BEGIN SUPPLIED RECORDS
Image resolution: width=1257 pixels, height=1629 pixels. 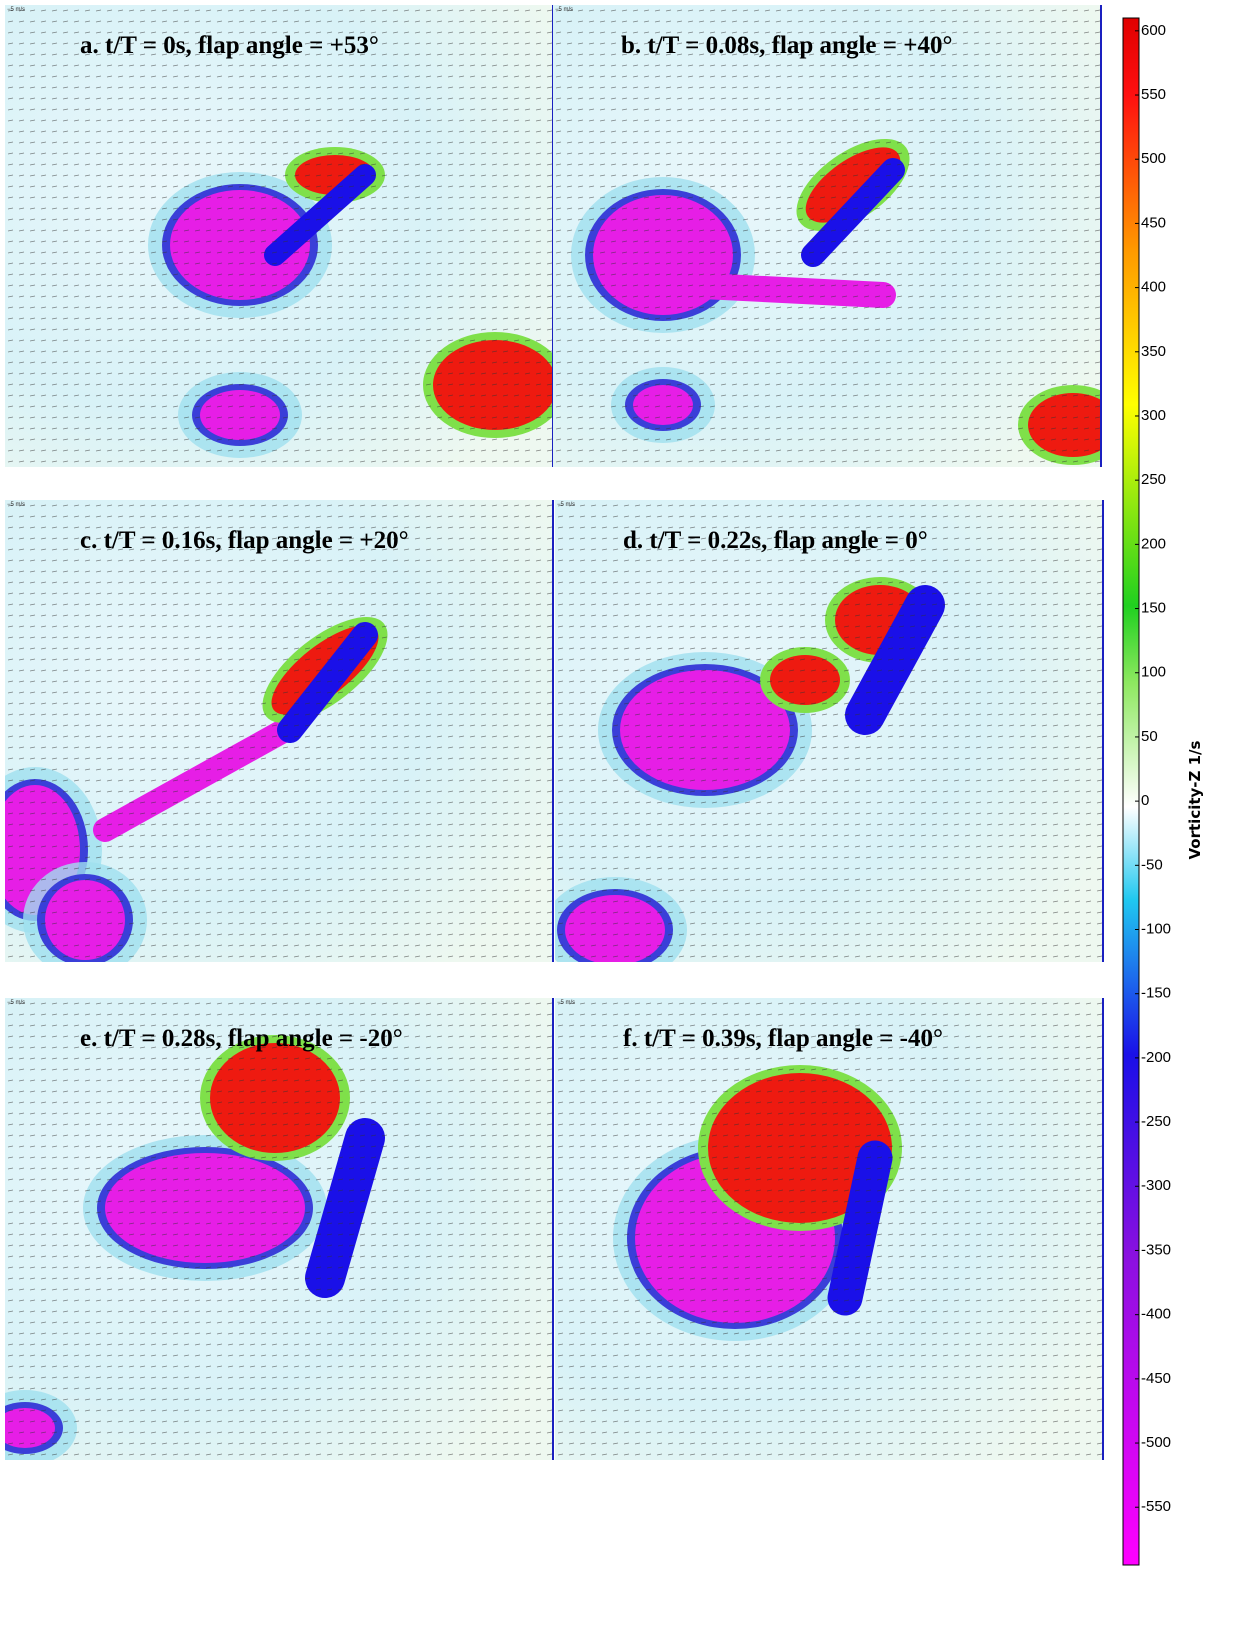 What do you see at coordinates (1156, 1122) in the screenshot?
I see `colorbar-tick-label: -250` at bounding box center [1156, 1122].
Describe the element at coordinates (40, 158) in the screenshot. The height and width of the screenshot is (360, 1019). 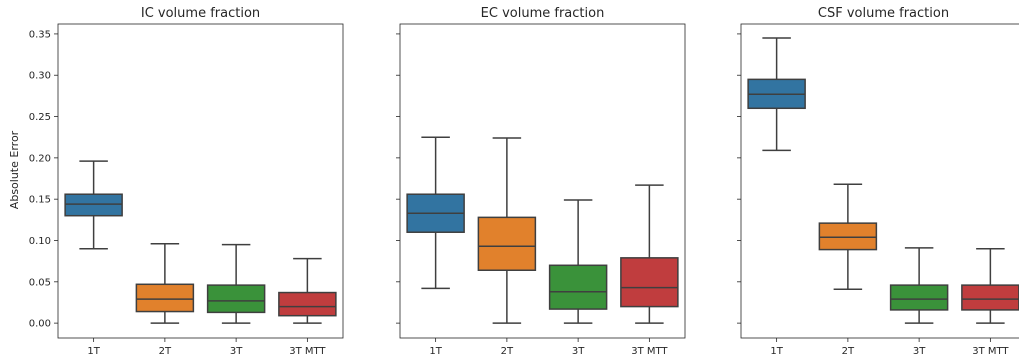
I see `y-tick-label: 0.20` at that location.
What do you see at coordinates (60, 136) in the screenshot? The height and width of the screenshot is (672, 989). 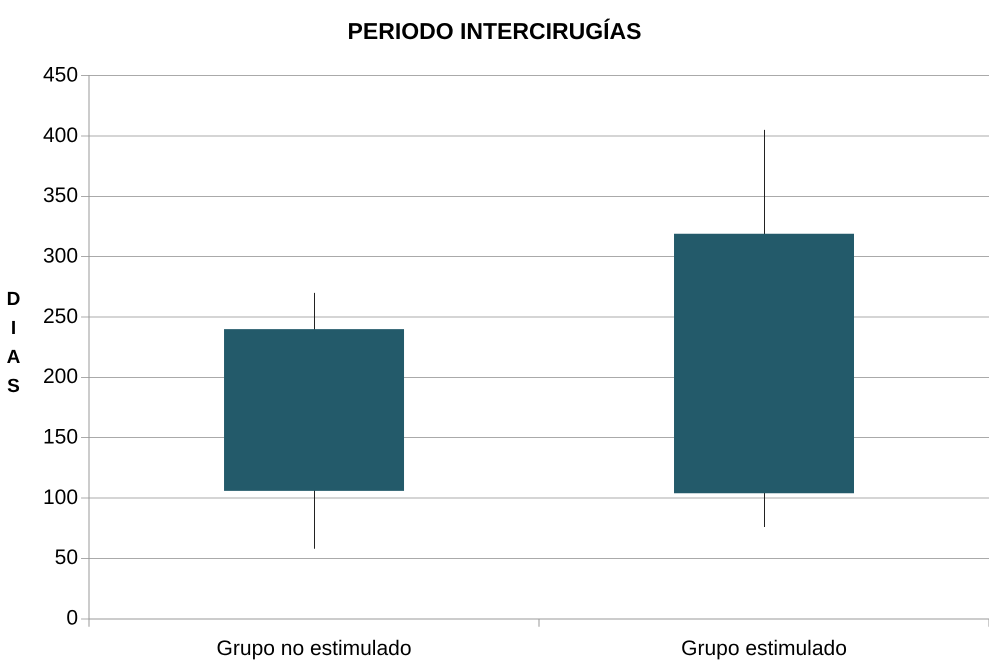 I see `y-tick-label: 400` at bounding box center [60, 136].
END SUPPLIED RECORDS
TASK TO CARRY OUT: Quote the rows from the line with "Describe the element" to the line with "at that location.", both lines included, word for word, without the pictures.

TASK RESULT:
Describe the element at coordinates (40, 158) in the screenshot. The height and width of the screenshot is (360, 1019). 
I see `y-tick-label: 0.20` at that location.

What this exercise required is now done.